Challenges in transfer learning in biological data

A well-defined transfer learning approach is desirable in computational biology field, as it allows us to learn better in a specific field by utilizing the knowledge in related fields. However, this approach is not trivial at all, and so far there are some notable challenges in applying transfer learning in biological data:

  1. Different biological features and labels among different species: For image identification, it is relatively not so difficult to apply transfer learning: The size of all images is the same, or you can resize them as you want to make the images can be fitted into the model.  However, you cannot alter the features as easily in biological data. For example, E.coli contains about 4000 genes and Salmonella contains about 3000 genes, and there is no direct and reasonable way to resize 3000 features into 4000 features. Features will also be different between datasets of two differing species.
  2. Finding their common characteristics: Each strain or each serovar have different characteristics including the specificity of host [1]. For example, Salmonella choleraesuis infects pigs specifically but not other animals [2]. The exact mechanisms to describe the difference among strains or serovars are not clear, which increase the difficulties in finding their common characteristics. The unknown strain characteristics between two different species (e.g. E.coli and Salmonella) make transfer learning much more difficult.

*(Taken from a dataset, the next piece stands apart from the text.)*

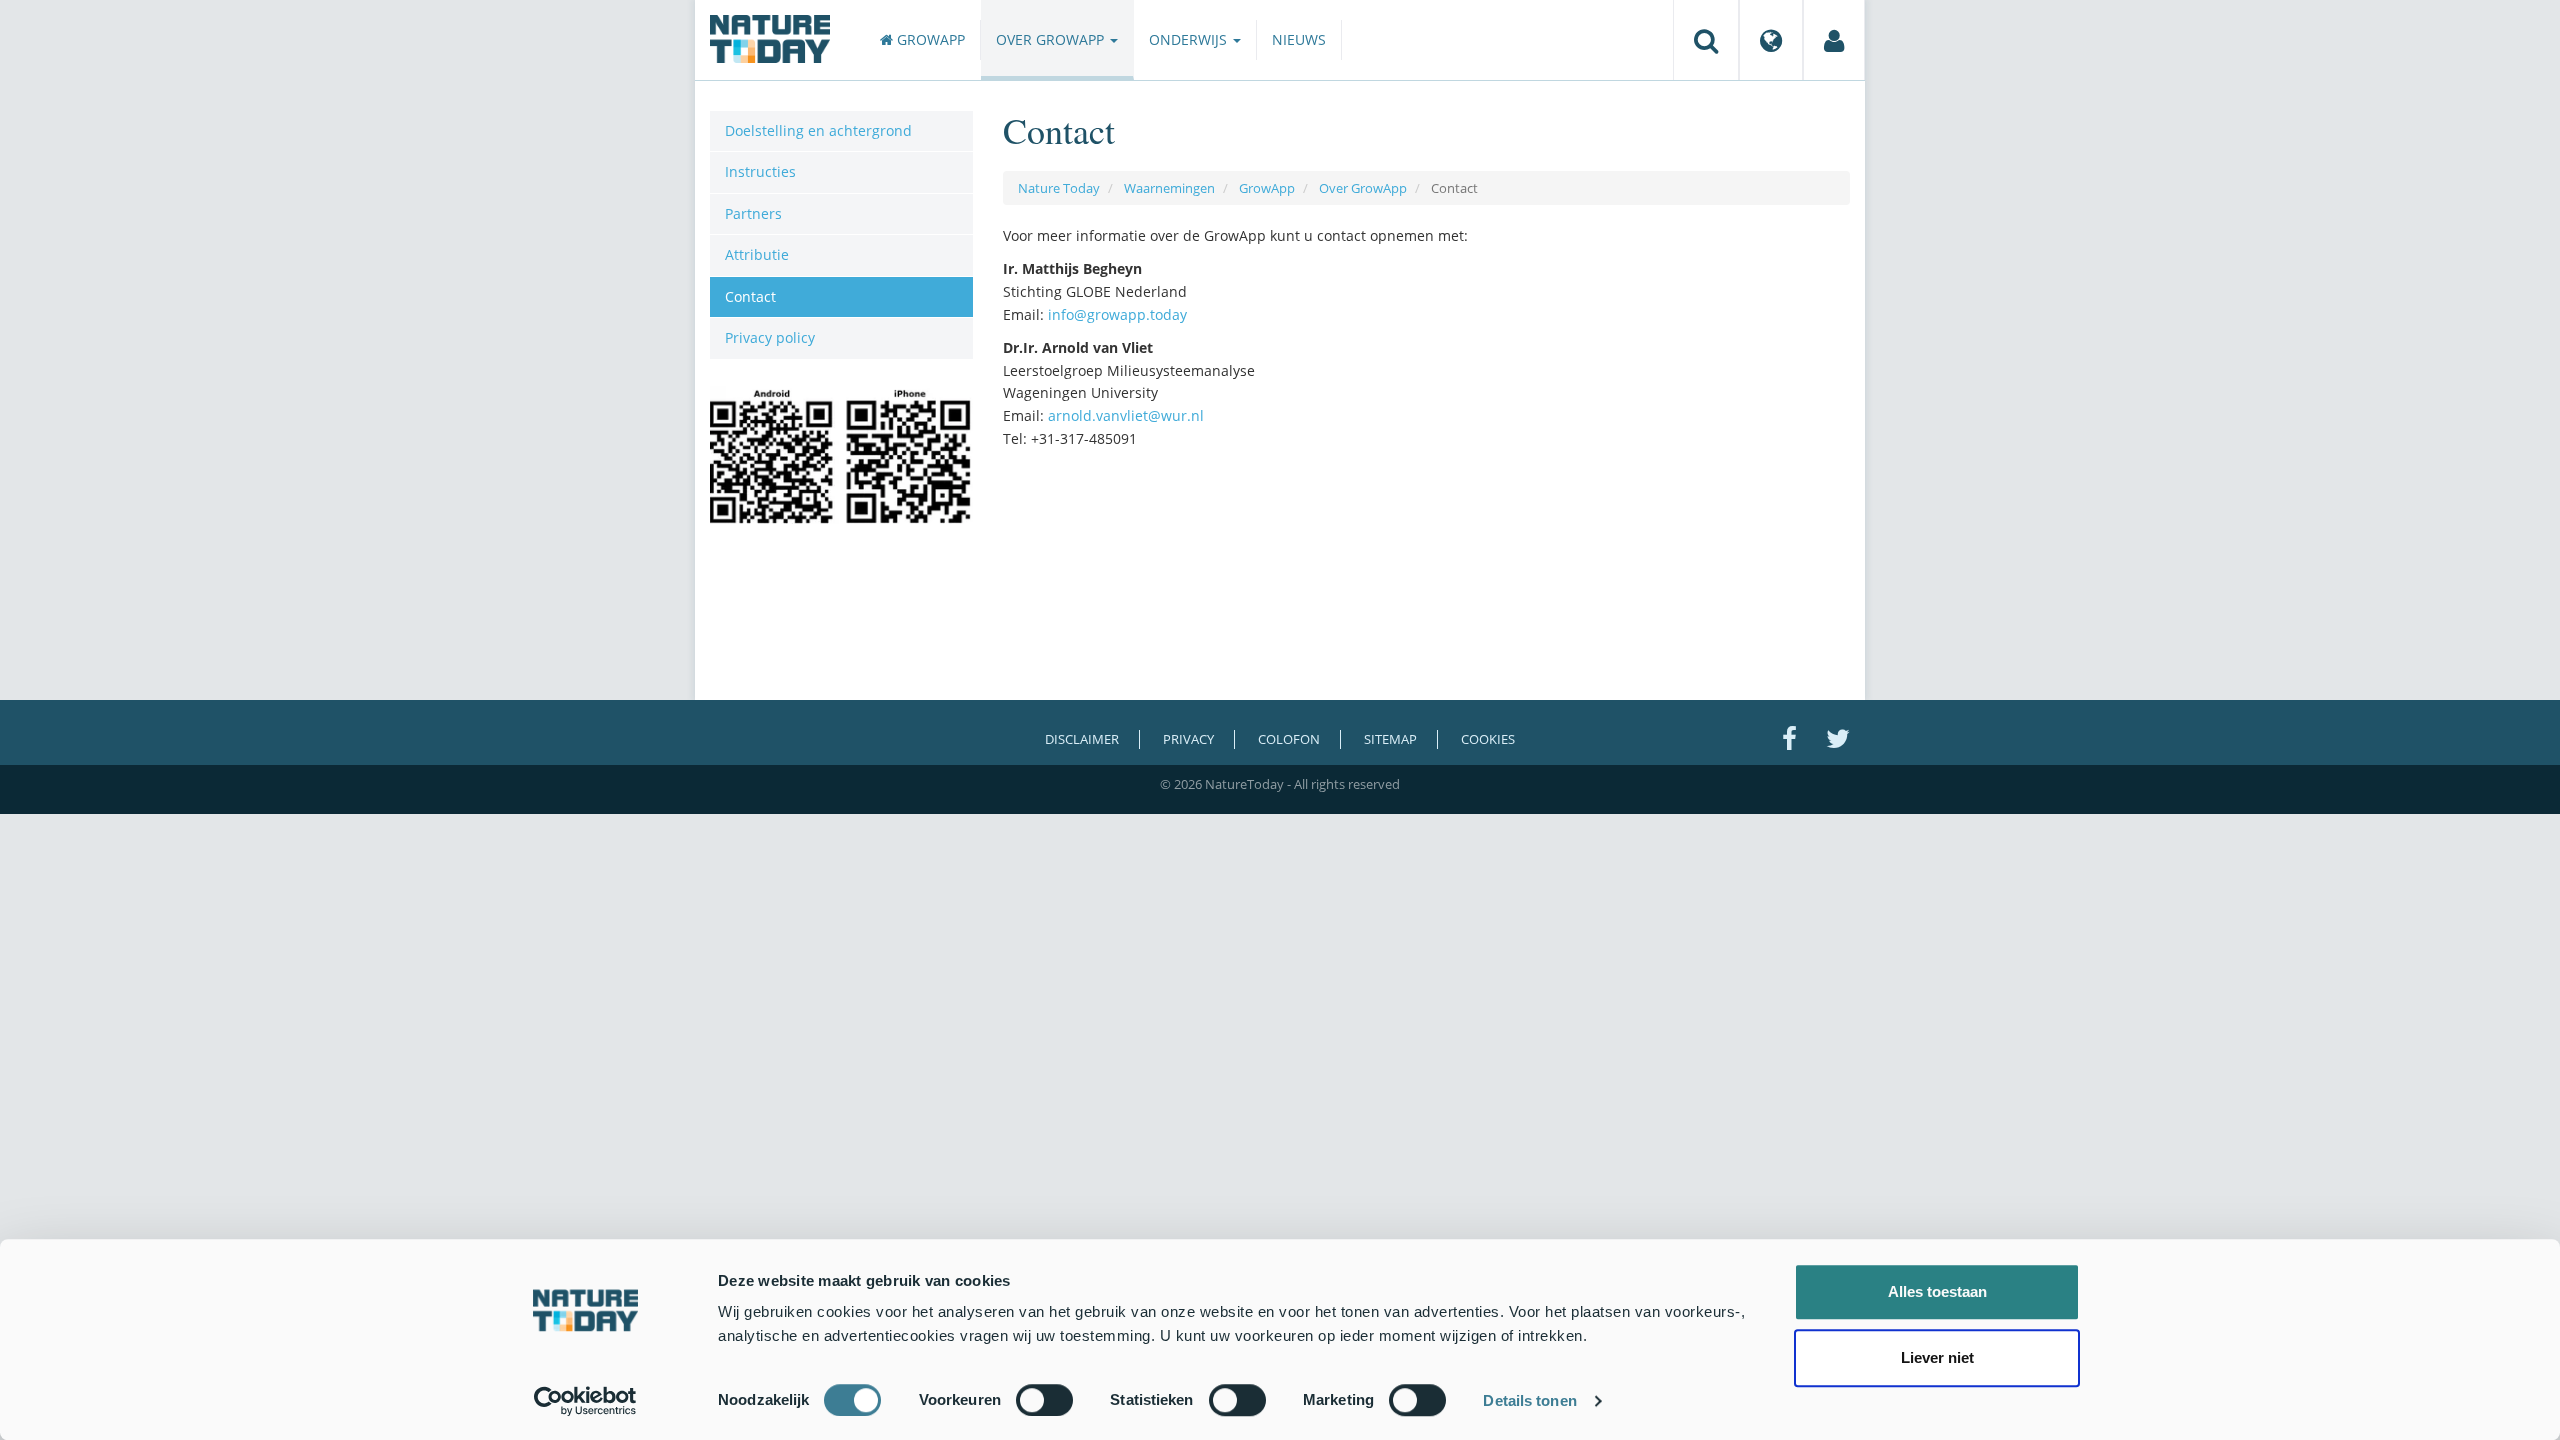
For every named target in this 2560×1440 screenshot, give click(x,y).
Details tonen (1529, 1400)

There are few ways we are trying to solve these problems:

  1. Finding the homologous genes: We can find homologous genes between two different species, with the expectation that they share the same characteristics, including abnormal condition responses and expressions
  2. Focusing on the base/simpler case: To address the second issue, finding a base case is important for finding their common characteristics. If we can find the wild-type strain in both species and obtain the corresponding wild-type data, we can use this as a  base for comparison. It is obviously more desirable if we have data for two species cultured in the same abnormal conditions.

References:

  1. Andino, A., & Hanning, I. (2015). Salmonella enterica: survival, colonization, and virulence differences among serovars. The Scientific World Journal, 2015.
  2. Bäumler, A., & Fang, F. C. (2013). Host specificity of bacterial pathogens. Cold Spring Harbor perspectives in medicine3(12), a010041.